Söz dalaşı mı, kalem kavgası mı?



Hece Dergisi hazırladığı geniş kapsamlı özel sayılarla Türk Edebiyatı’na büyük bir hizmette bulunuyor, önemli bir araştırma, başvuru kaynağı yaratıyor. Böylece de edebiyatımızdaki inceleme, araştırma eksiğini bir nebze gideriyor. Türk Öykücülüğü ile başlayan Hece Özel Sayıları’nın otuz altıncısı Türk Edebiyatında Polemikler (Hece sayı: 258-260, Haziran 2018).
Türk Edebiyatında Polemikler 884 sayfalık kalınlığı ile oylumlu bir çalışma.
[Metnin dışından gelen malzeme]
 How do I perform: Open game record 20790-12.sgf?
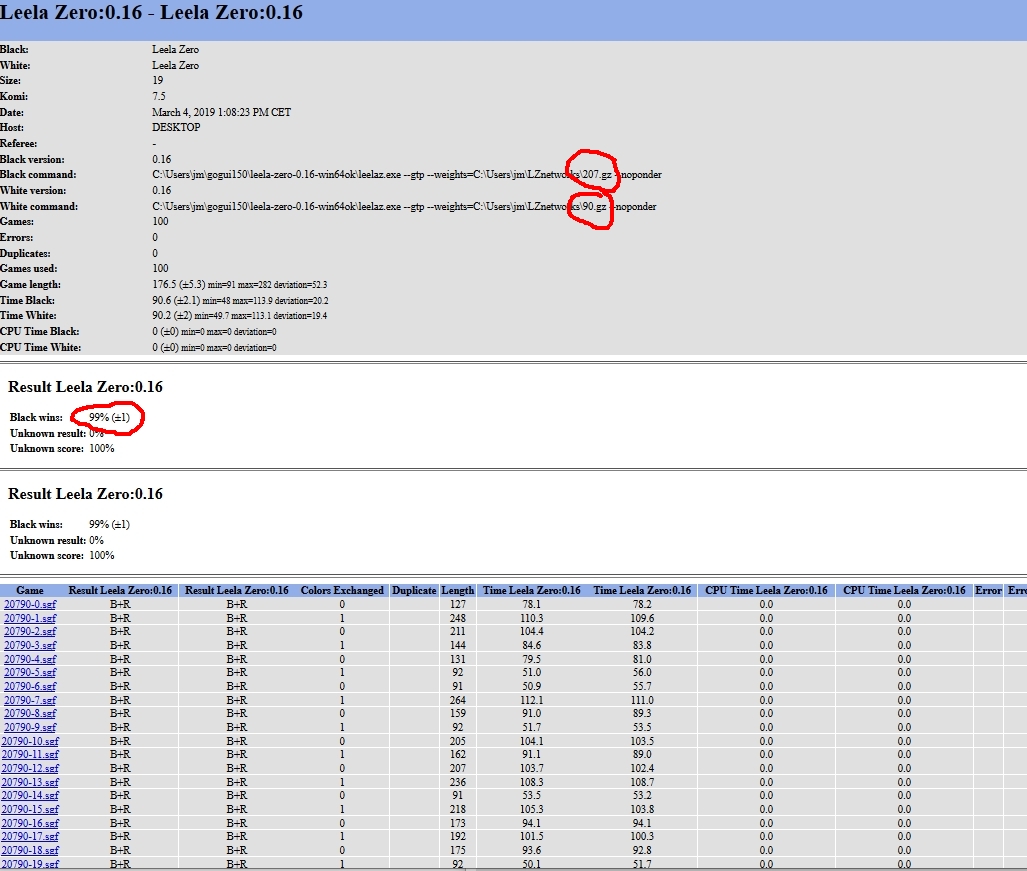[x=30, y=768]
Türkiye’deki eleştiri ortamının kısırlığında nicelik olarak bile böyle oylumlu çalışmayı gerçekleştirmek büyük bir başarıdır.
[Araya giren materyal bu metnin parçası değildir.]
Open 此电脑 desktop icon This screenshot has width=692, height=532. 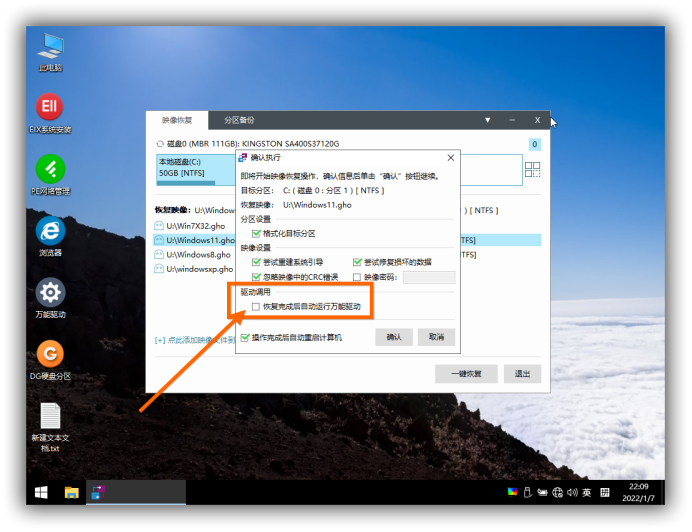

Sunuş yazısında da bu sayıyı hazırlamanın zor olduğunu içtenlikle söylüyorlar. Geniş kapsama rağmen eksiklikler olduğunu da belirtiyorlar. Tabii bunun ilk sebebi söz verdiği halde yazısını yazıp yollamayanlar. Derin ve geniş araştırma gerektirdiği için sahipsiz kalan başlıklar da olmuş. “Bilhassa günümüze doğru yaklaştıkça taraflar yaşadığı için söz almak ve konunun canlanmasını istemeyen polemikçiler oldu” diye yazmışlar.
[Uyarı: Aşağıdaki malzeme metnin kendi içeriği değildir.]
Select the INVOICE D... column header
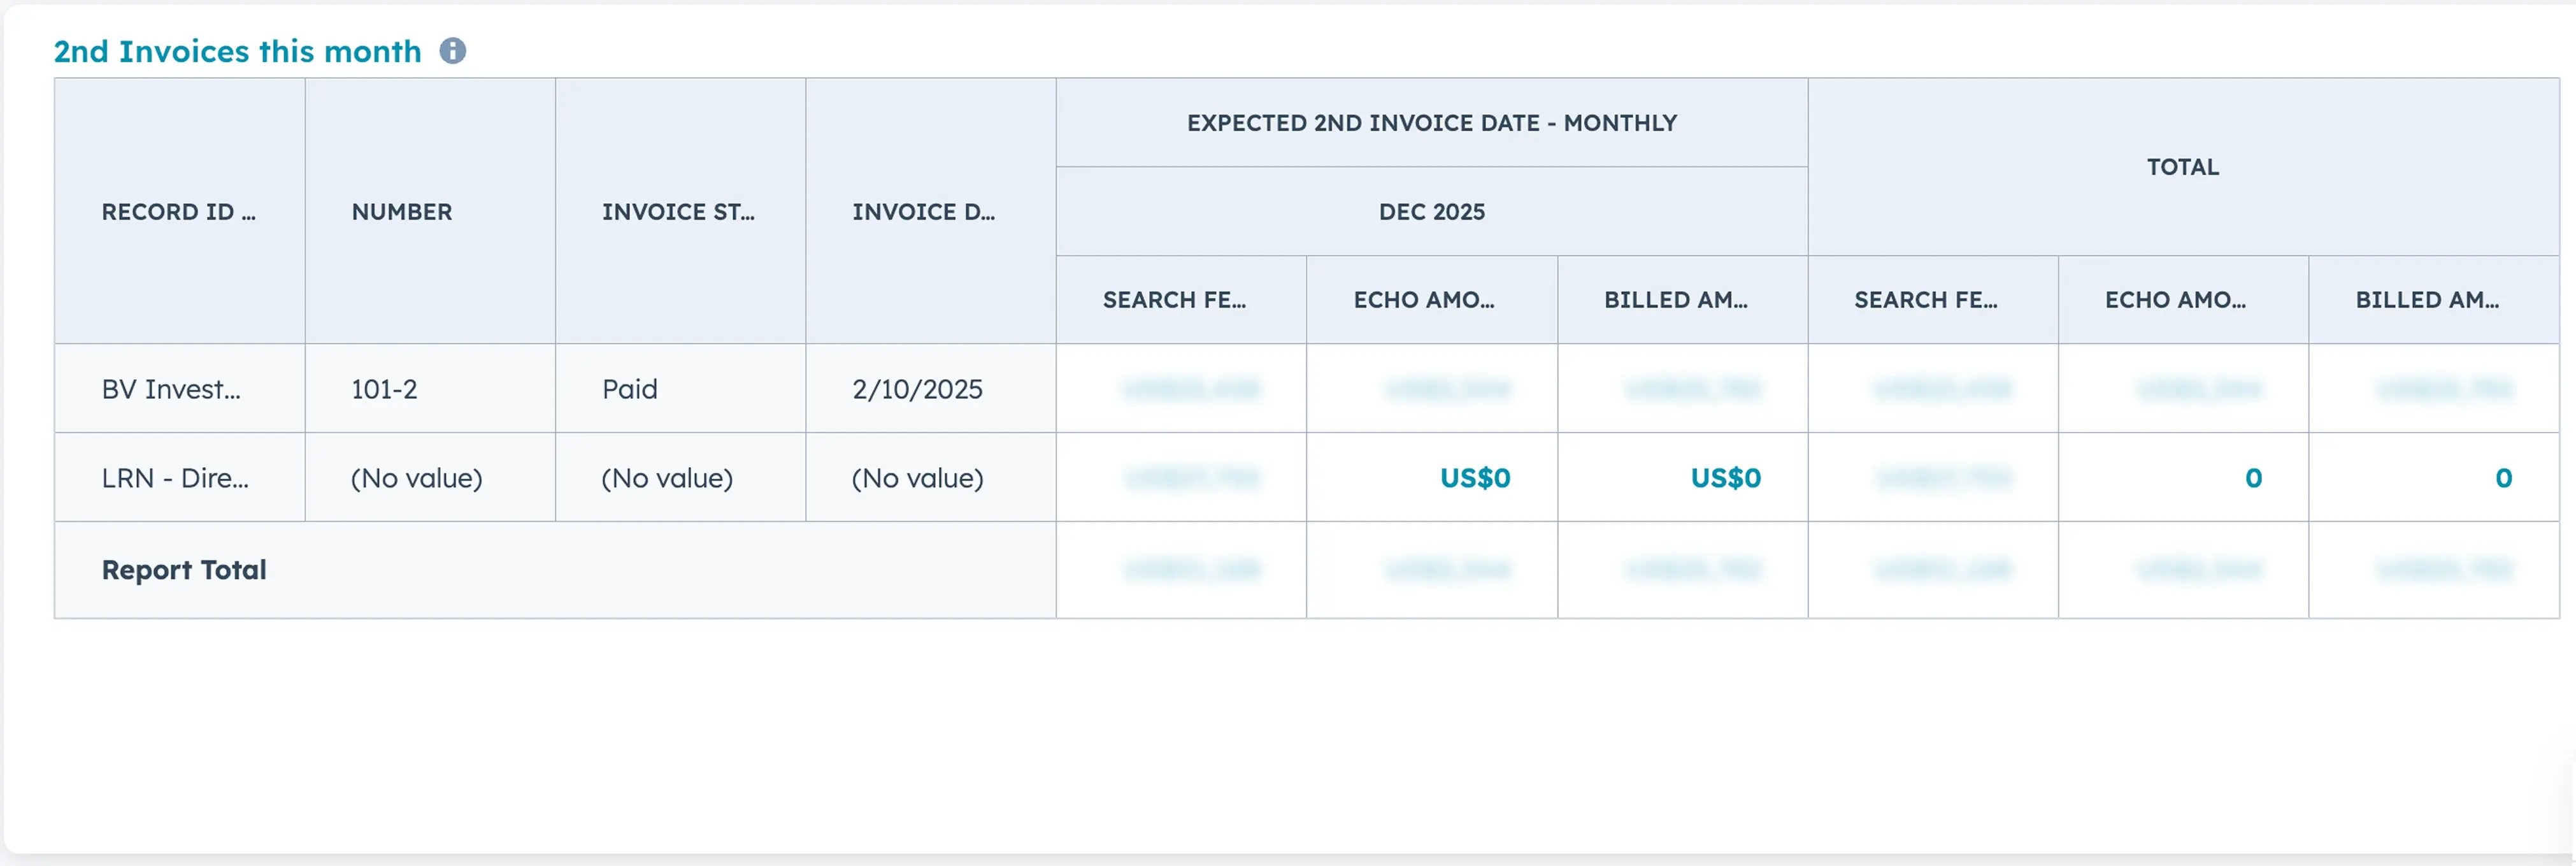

Sunuşta özel sayının hazırlama yöntemi açıklanmadığı için kimden nasıl yazı istendiğini bilmiyoruz ama dergiyi incelediğimizde konunun uzmanı akademisyen ve yazarlardan ve alıntıladığım cümleden de anlaşıldığı gibi “polemikçiler”den de yazı istendiğini anlıyoruz. Bir polemiğe taraf olmuş bir kişiden yazı isteyip o polemiği anlatmasını istemek ne kadar doğru, bu yazılar ne kadar bilgilendirici olur? Polemikçiler’in objektif olması beklenebilir mi? Bence yanlış bir yaklaşım, zaten günümüz polemikleri hakkında yazılarda da bu oldukça belirginleşiyor.
Özel sayı için “en başta yüz civarında bağımsız konu belirlemiştik” diyorlar. Keşke bu konuların listesine dergide yer verselerdi. Özellikle günümüze yaklaştıkça atlandığını düşündüğümüz konu sayısı çoğalıyor. Bu atlamanın derginin listesi nedeniyle mi yoksa ödevini yerine getirmeyen yazarlardan mı kaynaklandığı anlaşılabilirdi.
“Türk edebiyatı her zaman tartışmalarla gelişmiştir” deniyor sunuşta. Haklı bir saptama ama tartışmanın polemiğe, polemiğin kavgaya döndüğü, şair ve yazarların karakola ya da mahkemeye düştüğü de bir gerçek. Çünkü bir Doğu Akdeniz toplumu olarak tartışma kültürümüz yok, işi hemen şahsileştiriyoruz, sen – ben kavgasına dönüştürüyoruz, bu da kaçınılmaz olarak kavgayı getiriyor. Emin Karaca “Türk Edebiyatında Kavga”da (Nisan 2017, Kibele yay.) bu olayları etfarlıca anlatıyordu.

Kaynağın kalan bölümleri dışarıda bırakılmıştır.